Report Automation Success Story #2: How to Reduce Preventable Healthcare Associated Conditions in Children Using Best Practice Bundles and Analytics
Although Texas Children’s Hospital made great strides in developing and implementing best-practice bundles, tracking providers’ compliance with these bundles presented a significant challenge. Collecting data to inform both the Hospital Acquired Conditions (HAC) rates and bundle compliance rates was a time-consuming process. Lack of timely data and outdated software were problematic.
Texas Children’s implemented Health Catalyst’s EDW to aggregate clinical, financial, and operational data to create a consistent view of this data—a single source of integrated truth to inform decisions. On top of the EDW, it implemented an advanced analytics application from Health Catalyst to serve as its infectious disease surveillance system. The team captured confirmed infection cases in the EDW platform, enabling them to phase out the use of their antiquated infection surveillance system.
The Key Result
With data collection and distribution automated through the EDW, Texas Children’s dramatically reduced the amount of time spent gathering data and calculating infection rates. The team has achieved a 75 percent decrease in manual chart reviews.
Quick Win #5: Significantly Improves Data Quality and Accuracy
Health Catalyst’s EDW improves data quality and accuracy, partly by revealing gaps and discrepancies. Other EDW-generated quick wins work in tandem to improve data quality. For example, world class report automation improves data quality by reducing human error that stems from manual reporting (e.g., missing information). EDWs expose data-related errors; a critical first step in health systems developing processes to minimize mistakes.
Data Quality Success Story #1: Patient Identification and Matching—An Essential Element of Using an Enterprise Data Warehouse to Manage Population Health
In keeping with its commitment to continuous improvement, Partners HealthCare was determined to improve the accuracy of matching its patient records to patient records, and provider records to provider records.

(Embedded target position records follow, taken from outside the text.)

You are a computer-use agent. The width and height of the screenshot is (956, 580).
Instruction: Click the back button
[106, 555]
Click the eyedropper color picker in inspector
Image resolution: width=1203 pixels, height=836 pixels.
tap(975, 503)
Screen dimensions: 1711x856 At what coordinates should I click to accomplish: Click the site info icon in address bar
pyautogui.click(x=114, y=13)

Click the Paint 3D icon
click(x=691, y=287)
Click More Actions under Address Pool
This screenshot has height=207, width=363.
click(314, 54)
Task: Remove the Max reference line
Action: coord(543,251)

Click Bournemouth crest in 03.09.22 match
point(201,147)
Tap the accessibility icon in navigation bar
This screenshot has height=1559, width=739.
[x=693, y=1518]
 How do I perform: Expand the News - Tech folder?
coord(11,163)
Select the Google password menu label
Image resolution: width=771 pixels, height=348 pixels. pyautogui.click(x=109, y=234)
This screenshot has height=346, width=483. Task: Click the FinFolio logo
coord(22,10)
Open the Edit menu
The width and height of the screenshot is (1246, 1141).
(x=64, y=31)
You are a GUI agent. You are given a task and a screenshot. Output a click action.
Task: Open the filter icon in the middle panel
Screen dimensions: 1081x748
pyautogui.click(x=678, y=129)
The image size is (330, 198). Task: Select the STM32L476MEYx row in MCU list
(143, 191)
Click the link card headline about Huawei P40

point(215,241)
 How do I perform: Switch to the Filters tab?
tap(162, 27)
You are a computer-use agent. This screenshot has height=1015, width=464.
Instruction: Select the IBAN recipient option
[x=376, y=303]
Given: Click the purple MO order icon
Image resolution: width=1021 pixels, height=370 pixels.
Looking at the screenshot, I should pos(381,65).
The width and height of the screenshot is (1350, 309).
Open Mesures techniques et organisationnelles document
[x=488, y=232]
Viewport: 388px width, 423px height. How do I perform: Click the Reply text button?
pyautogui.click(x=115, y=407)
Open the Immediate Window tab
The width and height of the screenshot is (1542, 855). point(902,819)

Partners started down the path of building a robust, data-rich analytic environment based on four components: an EDW, user-friendly analytic tools, services and education, and a strong governance structure. Each component had an element that was dependent on or impacted by the accurate matching of records to build a reliable source of information. Accurate identification and matching increased trust in the data among a wide range of users. A strong governance structure reinforced trust in the data and established confidence in the data matching to help support data-driven decisions.
The Key Result
Accurate matching allowed Partners to connect more than 10.5 million patients across sources and facilities. Partners estimates a 10-20 percent improvement in the patient identification accuracy and matching. For high-risk patients, Partners achieved patient identification and matching rates as high as 96-99 percent.
Data Quality Success Story #2: Improving Healthcare Data Quality to Drive Lower C-Section Rates
Cesarean deliveries have become one of the most common surgical procedures performed in the United States each year. Many systems are working to reduce this rate for clinical, financial, and regulatory reasons. One healthcare system’s Women & Children’s division developed an initiative to drive higher-quality, lower-cost obstetrical care by measuring and reducing unnecessary cesarean deliveries.
Collaborating with Health Catalyst, the system’s business intelligence team created an EDW to enable an enterprise-wide, consistent view of data combined from the EMR and financial, patient satisfaction, and other systems. With combined clinical and financial data on hand in the EDW, the business intelligence and clinical teams could identify the care improvement opportunities that would have the greatest impact on cost and quality. Health Catalyst’s Key Process Analysis (KPA) Application analyzed EDW data to pinpoint variability in care and areas of high resource consumption throughout the organization.
The Health Catalyst EDW and its automated processes was the solution the team needed to scale its efforts and branch out from its success of lowering the elective C-section delivery rate. The multi-disciplinary workgroup began to notice gaps in the data that indicated problems with its EMR data capture processes — a common discovery in many analytics projects. Some data was missing; other data was inconsistent. Because these documentation gaps affected the ability to measure outcomes, they became an important focus of the workgroup team.
The Key Result
This commitment to analyzing data issues has given the team the opportunity to work with clinicians and the EMR optimization team to better align documentation to clinician workflows and to teach the importance of accurate and meaningful records. As a result, the health system has made strides in improving their documentation. For example, by creating a report that nurse managers can run to see how many charts don’t have the “marked as delivered” field checked and subsequently educating staff, the team has improved capture of this important data point.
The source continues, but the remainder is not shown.